### TEXT SHOWN

┌──

CONSERVATIVE: KNOWING WHAT TO KEEP, by Jim DeMint (Author), Rachel Bovard (Author)
Publisher: Fidelis Books (September 24, 2019)
America is on the road to tyranny and socialism, and only a national return to transcendent values and proven traditions will bring us back to freedom and prosperity.
Americans hunger for something real to believe in—leaders and ideas that actually work to make their lives better. The current political system is not satisfying this hunger and people are rebelling. Polished, experienced candidates in both the Democrat and Republican parties are facing stiff competition from radical, but more authentic, candidates.Jim DeMint and Rachel Bovard make a rock-solid case for why the principles that made America the freest, most prosperous nation in world history must be reclaimed to prevent our demise. Conservative is the simple truth on which this book is built; we all tend to keep what works. This exploration delivers the goods on what has and will work for America.
JIM DEMINT is chairman of the Conservative Partnership Institute and a bestselling author. a successful businessman who served a combined fourteen years in the U.S. House and Senate. He created the Senate Conservatives Fund to get true conservatives elected.
RACHEL BOVARD, named one of National Journal’s “Most Influential Women in Washington Under 35.” She is a highly-respected policy expert who worked in Congress. She is now senior partner and policy director of the Conservative Partnership Institute.

└──

Pixel coordinate grounding data:
┌──

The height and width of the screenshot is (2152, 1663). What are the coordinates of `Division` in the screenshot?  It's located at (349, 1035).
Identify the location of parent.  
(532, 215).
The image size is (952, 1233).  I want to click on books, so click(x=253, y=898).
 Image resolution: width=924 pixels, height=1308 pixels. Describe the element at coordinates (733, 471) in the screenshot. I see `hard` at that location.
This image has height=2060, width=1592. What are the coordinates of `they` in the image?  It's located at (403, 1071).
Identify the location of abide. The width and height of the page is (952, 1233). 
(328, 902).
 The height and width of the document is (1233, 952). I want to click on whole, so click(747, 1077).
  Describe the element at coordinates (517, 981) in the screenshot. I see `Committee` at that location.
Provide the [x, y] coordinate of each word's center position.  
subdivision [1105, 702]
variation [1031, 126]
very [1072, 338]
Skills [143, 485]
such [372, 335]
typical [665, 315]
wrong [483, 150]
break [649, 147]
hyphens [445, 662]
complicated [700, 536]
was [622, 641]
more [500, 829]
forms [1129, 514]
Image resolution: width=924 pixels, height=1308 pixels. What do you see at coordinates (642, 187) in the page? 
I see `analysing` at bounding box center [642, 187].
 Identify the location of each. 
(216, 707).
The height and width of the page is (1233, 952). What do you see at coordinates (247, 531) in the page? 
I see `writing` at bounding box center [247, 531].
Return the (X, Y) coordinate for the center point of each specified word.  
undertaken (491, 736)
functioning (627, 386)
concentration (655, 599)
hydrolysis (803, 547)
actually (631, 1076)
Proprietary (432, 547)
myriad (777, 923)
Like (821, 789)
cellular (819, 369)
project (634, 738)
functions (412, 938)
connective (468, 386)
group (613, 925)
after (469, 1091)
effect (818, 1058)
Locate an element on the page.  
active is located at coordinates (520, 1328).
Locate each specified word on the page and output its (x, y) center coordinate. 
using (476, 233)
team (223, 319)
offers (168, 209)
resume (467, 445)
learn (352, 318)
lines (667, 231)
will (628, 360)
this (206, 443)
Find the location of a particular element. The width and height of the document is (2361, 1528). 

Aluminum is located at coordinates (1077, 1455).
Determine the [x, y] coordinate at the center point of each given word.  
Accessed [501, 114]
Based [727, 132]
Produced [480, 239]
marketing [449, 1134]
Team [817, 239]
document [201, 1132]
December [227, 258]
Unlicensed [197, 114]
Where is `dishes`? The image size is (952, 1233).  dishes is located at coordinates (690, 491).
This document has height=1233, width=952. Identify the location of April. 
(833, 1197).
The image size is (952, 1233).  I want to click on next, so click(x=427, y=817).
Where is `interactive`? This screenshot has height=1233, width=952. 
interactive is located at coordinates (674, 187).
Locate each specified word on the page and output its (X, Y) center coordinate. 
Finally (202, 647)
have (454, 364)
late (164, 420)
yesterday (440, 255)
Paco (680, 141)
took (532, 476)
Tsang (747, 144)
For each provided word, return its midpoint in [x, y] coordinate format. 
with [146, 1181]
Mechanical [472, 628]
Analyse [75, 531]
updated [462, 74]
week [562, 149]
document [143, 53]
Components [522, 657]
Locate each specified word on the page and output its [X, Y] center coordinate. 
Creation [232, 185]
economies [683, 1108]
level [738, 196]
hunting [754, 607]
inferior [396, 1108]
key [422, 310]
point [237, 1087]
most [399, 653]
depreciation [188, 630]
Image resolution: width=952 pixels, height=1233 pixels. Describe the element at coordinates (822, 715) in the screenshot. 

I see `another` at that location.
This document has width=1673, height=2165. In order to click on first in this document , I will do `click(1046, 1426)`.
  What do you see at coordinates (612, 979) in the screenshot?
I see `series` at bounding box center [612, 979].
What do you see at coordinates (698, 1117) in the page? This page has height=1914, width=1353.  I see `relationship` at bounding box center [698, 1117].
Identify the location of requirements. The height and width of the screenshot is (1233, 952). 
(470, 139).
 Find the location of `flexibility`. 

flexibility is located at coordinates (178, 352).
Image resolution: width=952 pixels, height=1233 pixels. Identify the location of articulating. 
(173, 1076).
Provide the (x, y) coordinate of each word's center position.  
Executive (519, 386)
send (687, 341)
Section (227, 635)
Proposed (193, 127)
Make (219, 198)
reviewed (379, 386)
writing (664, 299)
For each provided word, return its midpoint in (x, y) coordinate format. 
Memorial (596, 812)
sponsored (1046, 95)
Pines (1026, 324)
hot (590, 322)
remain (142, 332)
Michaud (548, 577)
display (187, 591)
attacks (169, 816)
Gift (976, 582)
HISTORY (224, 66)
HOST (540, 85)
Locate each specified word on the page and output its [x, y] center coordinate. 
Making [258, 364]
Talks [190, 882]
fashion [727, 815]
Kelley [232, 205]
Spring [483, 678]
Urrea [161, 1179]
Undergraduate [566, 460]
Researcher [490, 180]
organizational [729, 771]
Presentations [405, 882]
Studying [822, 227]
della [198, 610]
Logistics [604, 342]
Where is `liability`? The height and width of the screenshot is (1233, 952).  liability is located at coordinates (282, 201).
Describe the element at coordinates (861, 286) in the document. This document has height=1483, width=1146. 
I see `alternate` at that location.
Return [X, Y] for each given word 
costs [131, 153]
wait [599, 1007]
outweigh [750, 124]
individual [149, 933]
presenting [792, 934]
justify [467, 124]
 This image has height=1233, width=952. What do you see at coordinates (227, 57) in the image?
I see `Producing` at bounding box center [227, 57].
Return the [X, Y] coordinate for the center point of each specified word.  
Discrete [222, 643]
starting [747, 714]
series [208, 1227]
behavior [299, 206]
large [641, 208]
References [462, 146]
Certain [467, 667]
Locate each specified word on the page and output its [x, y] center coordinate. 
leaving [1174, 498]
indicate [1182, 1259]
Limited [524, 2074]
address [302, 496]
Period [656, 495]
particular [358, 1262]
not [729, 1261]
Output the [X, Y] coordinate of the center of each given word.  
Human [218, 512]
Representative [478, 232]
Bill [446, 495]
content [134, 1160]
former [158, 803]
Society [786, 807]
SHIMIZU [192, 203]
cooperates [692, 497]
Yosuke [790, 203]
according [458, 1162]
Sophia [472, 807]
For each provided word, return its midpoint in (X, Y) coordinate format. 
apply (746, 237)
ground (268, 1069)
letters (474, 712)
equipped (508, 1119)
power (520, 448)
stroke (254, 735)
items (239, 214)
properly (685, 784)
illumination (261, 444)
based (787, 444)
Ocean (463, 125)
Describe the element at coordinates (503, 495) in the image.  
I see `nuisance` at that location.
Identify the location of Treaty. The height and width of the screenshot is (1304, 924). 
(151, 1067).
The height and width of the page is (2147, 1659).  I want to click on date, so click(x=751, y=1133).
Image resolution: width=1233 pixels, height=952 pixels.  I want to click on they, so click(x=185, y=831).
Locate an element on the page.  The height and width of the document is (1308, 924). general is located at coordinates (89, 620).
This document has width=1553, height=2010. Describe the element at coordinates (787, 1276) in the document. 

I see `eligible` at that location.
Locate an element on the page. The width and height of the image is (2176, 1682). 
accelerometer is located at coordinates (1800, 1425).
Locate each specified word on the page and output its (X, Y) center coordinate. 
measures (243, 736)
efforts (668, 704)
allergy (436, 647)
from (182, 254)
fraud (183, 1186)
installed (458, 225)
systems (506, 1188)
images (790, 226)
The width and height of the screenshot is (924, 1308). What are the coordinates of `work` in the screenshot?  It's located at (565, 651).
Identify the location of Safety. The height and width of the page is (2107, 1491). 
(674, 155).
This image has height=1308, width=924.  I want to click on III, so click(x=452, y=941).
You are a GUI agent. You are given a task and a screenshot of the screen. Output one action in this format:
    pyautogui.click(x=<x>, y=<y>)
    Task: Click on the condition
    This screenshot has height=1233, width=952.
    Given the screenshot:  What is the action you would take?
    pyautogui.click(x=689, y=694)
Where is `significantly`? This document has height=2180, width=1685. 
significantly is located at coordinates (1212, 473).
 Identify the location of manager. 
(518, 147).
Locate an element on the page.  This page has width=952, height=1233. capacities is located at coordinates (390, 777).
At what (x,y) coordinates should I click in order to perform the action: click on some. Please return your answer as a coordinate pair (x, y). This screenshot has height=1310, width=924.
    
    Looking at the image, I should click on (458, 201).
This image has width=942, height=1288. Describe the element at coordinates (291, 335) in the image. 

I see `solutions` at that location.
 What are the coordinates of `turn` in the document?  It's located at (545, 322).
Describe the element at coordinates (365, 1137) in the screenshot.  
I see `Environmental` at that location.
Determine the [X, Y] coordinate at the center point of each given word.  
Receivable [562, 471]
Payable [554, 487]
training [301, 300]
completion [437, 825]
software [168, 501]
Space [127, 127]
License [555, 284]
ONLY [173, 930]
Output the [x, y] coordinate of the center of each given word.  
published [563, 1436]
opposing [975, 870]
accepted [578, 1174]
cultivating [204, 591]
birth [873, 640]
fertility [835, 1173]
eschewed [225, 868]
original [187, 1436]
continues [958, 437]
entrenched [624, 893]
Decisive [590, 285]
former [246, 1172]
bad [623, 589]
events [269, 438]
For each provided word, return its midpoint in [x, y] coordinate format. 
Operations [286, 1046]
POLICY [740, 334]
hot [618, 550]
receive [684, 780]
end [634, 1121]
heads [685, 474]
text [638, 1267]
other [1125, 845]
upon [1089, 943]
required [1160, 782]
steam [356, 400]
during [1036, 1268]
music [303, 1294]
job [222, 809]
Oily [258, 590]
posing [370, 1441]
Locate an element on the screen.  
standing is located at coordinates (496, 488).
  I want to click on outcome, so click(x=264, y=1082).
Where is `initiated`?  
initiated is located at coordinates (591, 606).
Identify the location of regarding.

└──

### PROBLEM TO WORK ON
Answer from the book description:
1. Which publisher released the book, and on what date?
2. What fund did Jim DeMint create?
3. What positions does Rachel Bovard now hold?

### EXPECTED OUTPUT
1. Fidelis Books, on September 24, 2019.
2. The Senate Conservatives Fund.
3. Senior partner and policy director of the Conservative Partnership Institute.